▸ Document:
One hundred years ago, today, the 18th Amendment to the United States Constitution took effect, on 17 January 1920.
Its issue, National Prohibition, would remain in effect for thirteen years. Beer, wine, and distilled spirits had become unconstitutional.
18th Amendment to the Constitution of the United States of America
Section 1. After one year from the ratification of this article the manufacture, sale, or transportation of intoxicating liquors within, the importation thereof into, or the exportation thereof from the United States and all the territory subject to the jurisdiction thereof for beverage purposes is hereby prohibited.
Section 2. The Congress and the several States shall have concurrent power to enforce this article by appropriate legislation.
Section 3.This article shall be inoperative unless it shall have been ratified as an amendment to the Constitution by the legislatures of the several States, as provided in the Constitution, within seven years from the date of the submission hereof to the States by the Congress.

▸ Direction 1:
List the activities involving intoxicating liquors that Section 1 of the Prohibition text prohibits.
▸ Direction 2:
Retype the Prohibition text between "18th Amendment to the Constitution" and "by appropriate legislation.", inclusive.

▸ Material provided:

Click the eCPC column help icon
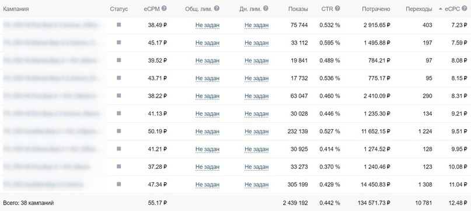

▸ Solution 1:
Manufacture
Sale
Transportation
Importation
Exportation

▸ Solution 2:
18th Amendment to the Constitution of the United States of America
Section 1. After one year from the ratification of this article the manufacture, sale, or transportation of intoxicating liquors within, the importation thereof into, or the exportation thereof from the United States and all the territory subject to the jurisdiction thereof for beverage purposes is hereby prohibited.
Section 2. The Congress and the several States shall have concurrent power to enforce this article by appropriate legislation.